BRASÍLIA (AE e Agência Senado) – A presidente Dilma sancionou ontem a lei que institui o programa Mais Médicos, em cerimônia no Palácio do Planalto. Entre as atribuições da lei está a de o Ministério da Saúde passar a dar ainda esta semana o registro para profissionais estrangeiros atuarem no Programa Mais Médicos. A carteira de registro será itens de segurança para dificultar a falsificação, como a marca-d’água da Casa da Moeda, visível apenas sob a luz e letras em alto relevo com os dizeres “Ministério da Saúde”. O texto – o mesmo aprovado pelos senadores no dia 16 – permite a contratação de médicos estrangeiros e brasileiros formados no exterior para atuar no Sistema Único de Saúde (SUS) em regiões com deficit de atendimento, como periferias de grandes cidades, municípios do interior e regiões isoladas.
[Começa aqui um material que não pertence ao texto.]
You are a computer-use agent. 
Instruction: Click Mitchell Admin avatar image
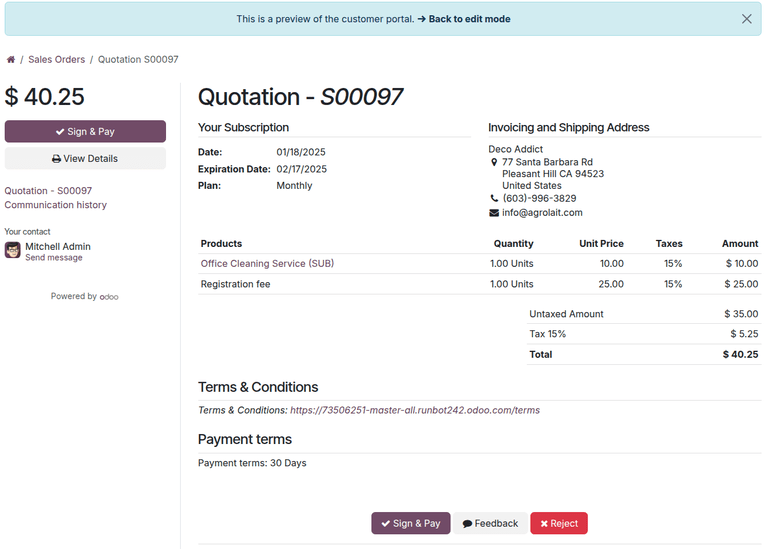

No primeiro momento, deverão receber o documento – que autoriza estrangeiros a trabalhar nas áreas definidas pelo governo por um período de três anos -, 680 integrantes do Mais Médicos – entre eles, 11 profissionais que haviam ficado de recuperação no primeiro curso de acolhimento e que agora foram aprovados. Também deverão receber o registro nesta fase os 2.180 formados no exterior que participam da segunda etapa do programa. Até agora, dos 1.232 médicos que estão em atividade, 748 são brasileiros.
Segundo Dilma, o Mais Médicos compõe um dos pactos propostos pelo governo como resposta às manifestações populares de junho: o pela melhoria dos serviços de saúde. Além de levar profissionais a áreas desassistidas do País, a presidente disse também que o programa aborda a melhoria da formação de novos profissionais na área. “É urgente melhorar a formação de médicos especialistas e atender a demanda do País”, disse Dilma.
A presidente pontuou que a desigualdade “começa na oferta insuficiente de médicos” nas periferias das grandes cidades no País e disse que é preciso dar força “a coluna vertebral de sustentação do SUS”. A presidente também homenageou o médico cubano Juan Delgado e lhe pediu desculpas pelo constrangimento sofrido quando chegou ao País. Ele e um grupo de profissionais de saúde estrangeiros foram hostilizados em agosto em Fortaleza (CE) por cerca de 50 médicos contrários ao programa. “Talvez a participação dos médicos estrangeiros seja a mais completa forma de integração da América Latina”, concluiu.